Когда она делала эту экспозицию, в ушах постоянно звучали советы Стасика:
— Когда выстраиваешь экспозицию, имей в виду: больше всего человек не любит чувствовать себя невеждой. Зритель не должен думать на выставке, он должен проглотить то, что ему показывают. А проглотить не думая можно только тогда, когда заведомо вкусно. А вкусно — это когда понятно, что ты ешь.
Постепенно осознавая, что больше ничего не пропало, Надя попробовала дышать ровнее. В ушах уже не было резкого звона, который обычно предвещает потерю сознания. Надя никогда не теряла сознания, но полагала, что фраза «Прозвенел звонок» подходит для ее нынешнего состояния.
Надя глубоко вдохнула, потом еще раз. Легкие наполнились воздухом, в голове прояснилось. Она втянула воздух полной грудью и вспомнила слова Стасика:
— Дыши глубже — и выкрутишься из любой ситуации!
У него это получалось. Всегда.
А у нее?
Найк вытянулся во весь рост на жестком матрасе и открыл глаза. Он смотрел в потолок, который казался бесконечным. Как хорошо! Он улыбнулся, вспоминая, что всего два дня назад тоже смотрел на эти покрытые лаком балки, но только сквозь темные густые волосы, которые закрывали его лицо. В щелочку между прядями он все же ухитрялся увидеть ее лицо. Она была хороша, гораздо лучше, чем все женщины, которых он знал. Как правильно он поступил, что решил — и давно, почти в детстве — непременно найти себе русскую жену. До сих пор, а ему исполнилось тридцать пять, он холост.
Надя ничего общего не имеет с его прежними привязанностями.

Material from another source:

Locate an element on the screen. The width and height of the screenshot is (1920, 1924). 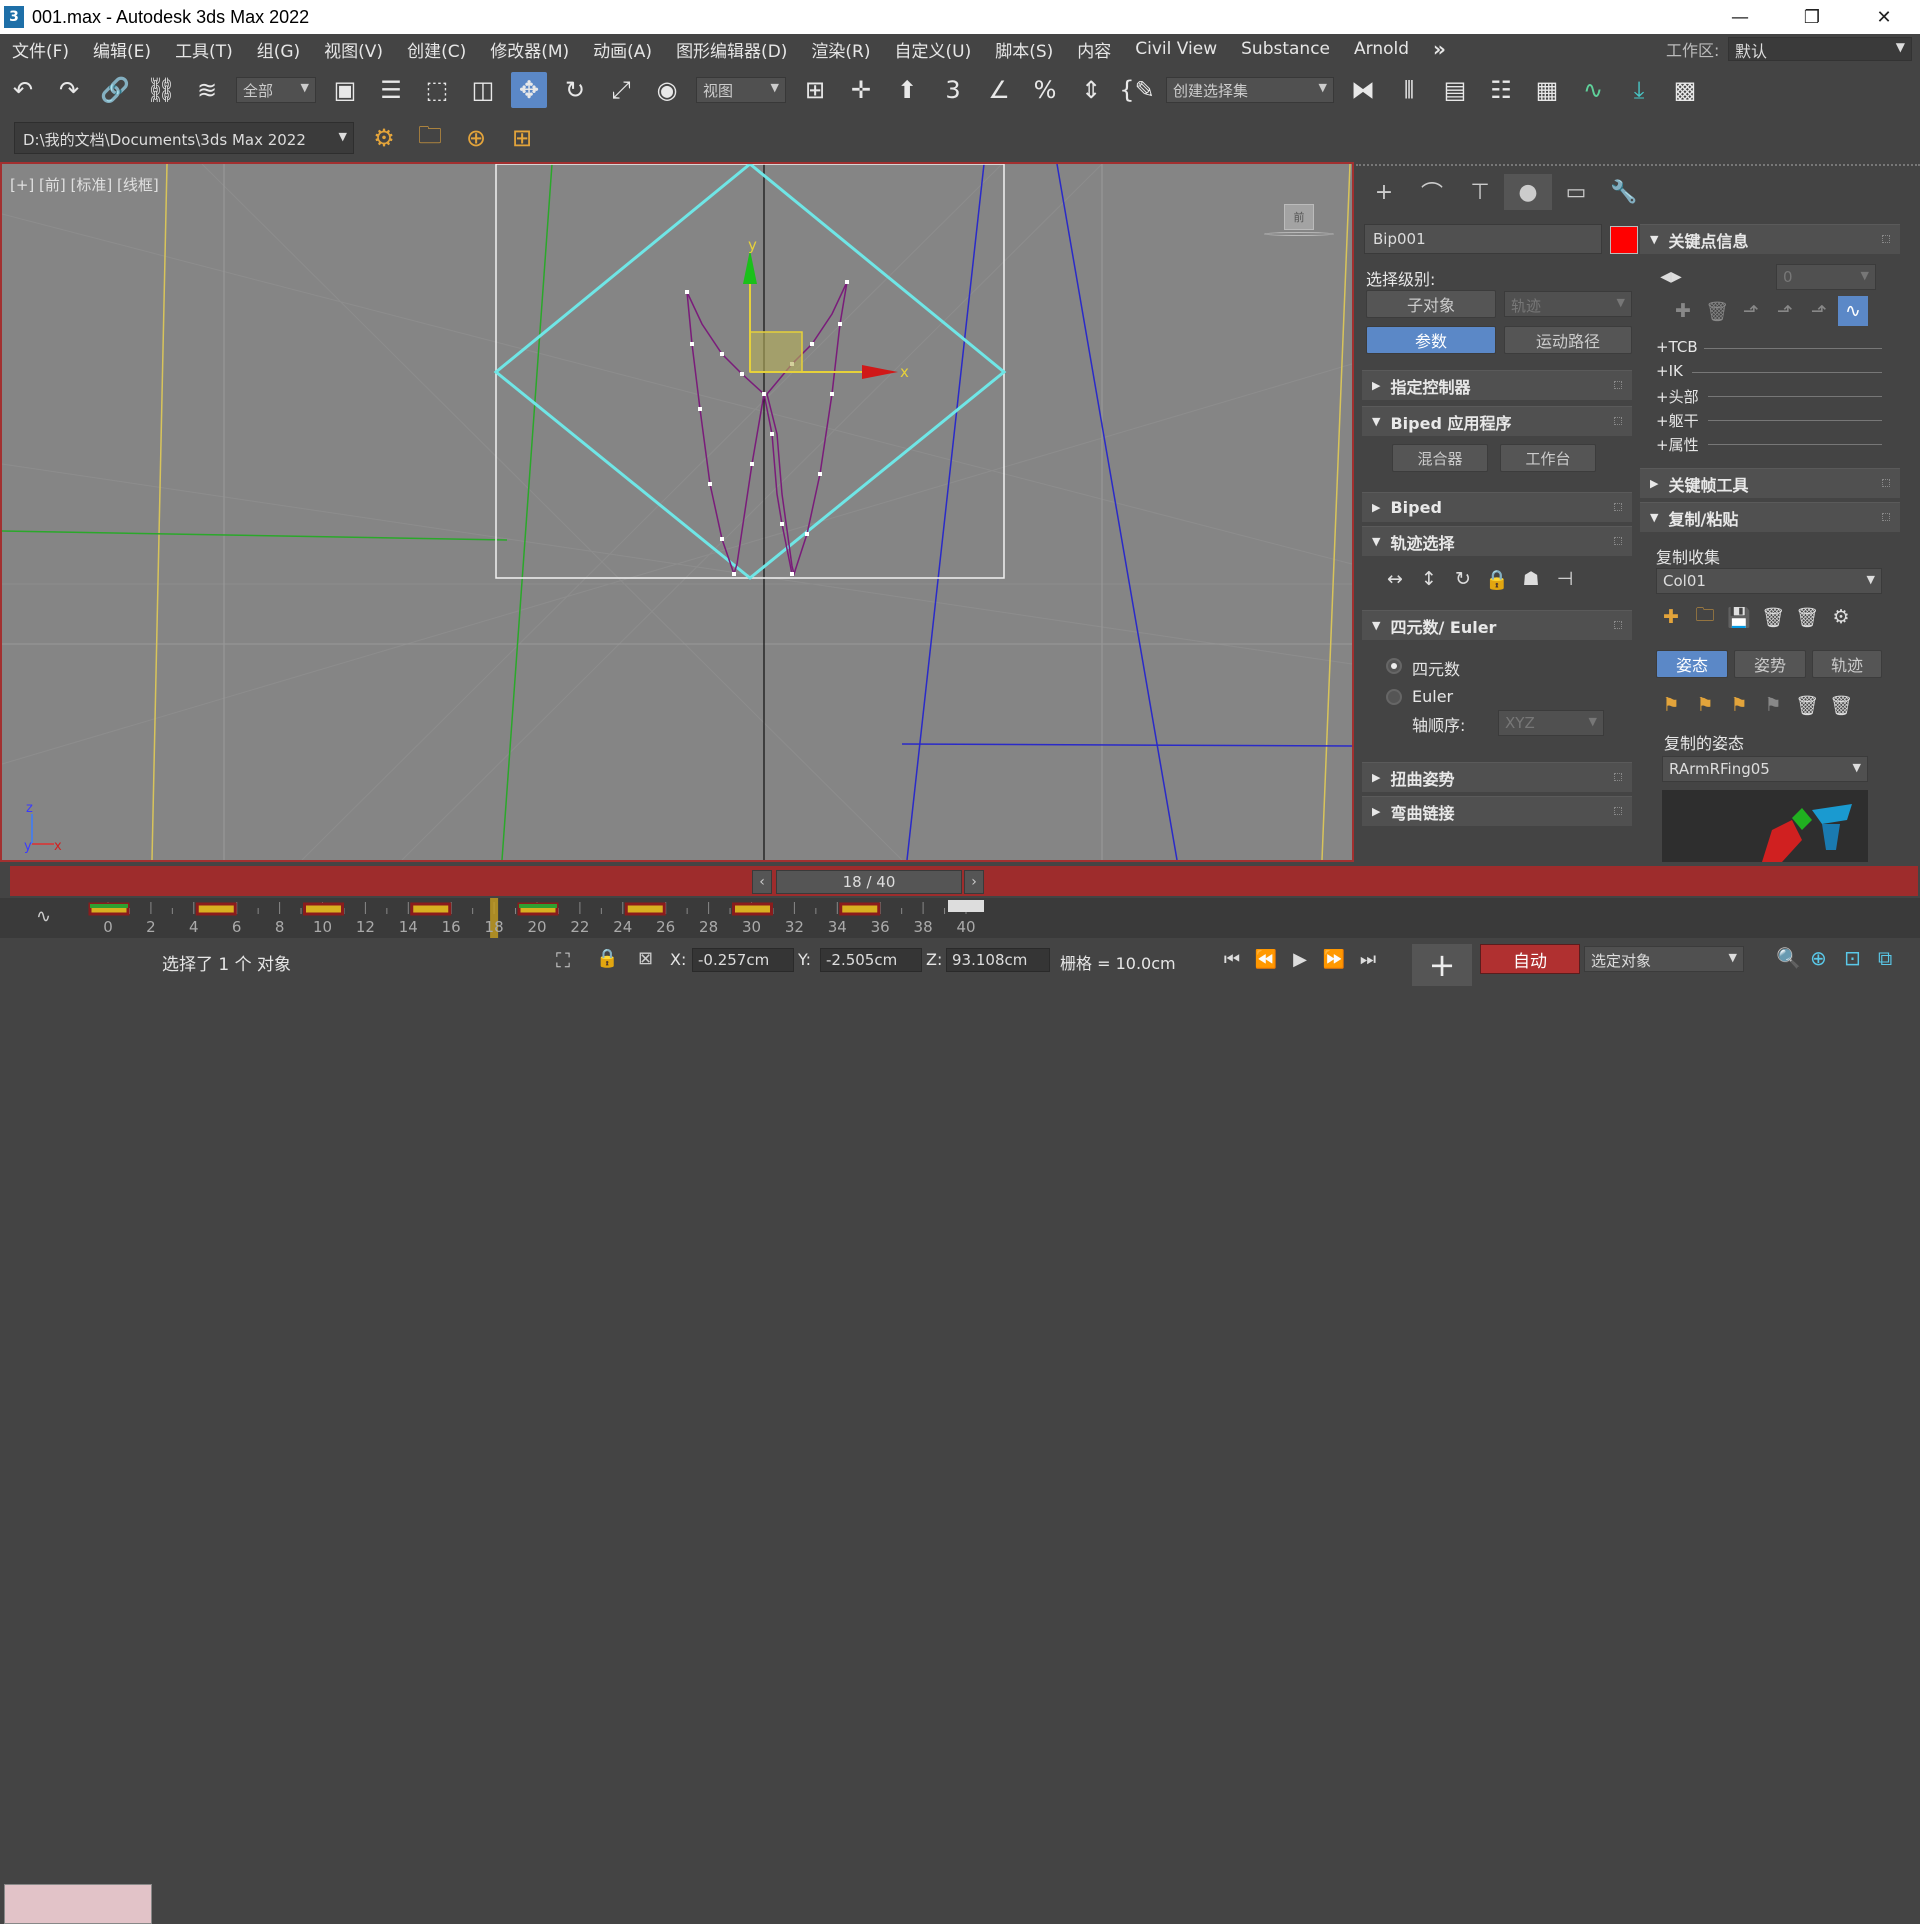
previous-frame-icon: ⏪ is located at coordinates (1266, 959).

У него была Нэнси с индейской кровью, которую он нашел в Скотт Вэлли, Хуанита Эспиноса с мексиканской кровью — ее он отыскал в университете Беркли, где учился экономике, и огромная черная дева Зозо Махласела из Южной Африки, потрясающая любовница, которую он увидел в Атланте, в офисе большой компании.
Но ни в одной из них он не нашел того, что в Наде, — чистой страсти, полной самоотдачи и не только физиологической, а иной, для определения которой он пока не мог подобрать слов.
Найк откинул одеяло и усмехнулся. Да, тело помнит ту ночь. И хочет повторения — это очевидно, слишком очевидно. Он закинул руки за голову.
Итак, скоро откроется выставка, и Надя может уйти из его жизни навсегда. Тело запротестовало, да так бурно требуя удовлетворения, что Найк застонал.
Как это — уйти из его жизни? Но ведь он в этой жизни остается. Что же мешает ей остаться в его жизни?
Он знает ее полмесяца, но кажется, что время крутится в ускоренном темпе, вдвое, а может, и втрое быстрее обычного, поэтому он вполне может сказать, что знает Надю Тавранчук… сорок пять дней! Более того, он хочет узнавать ее всю оставшуюся жизнь.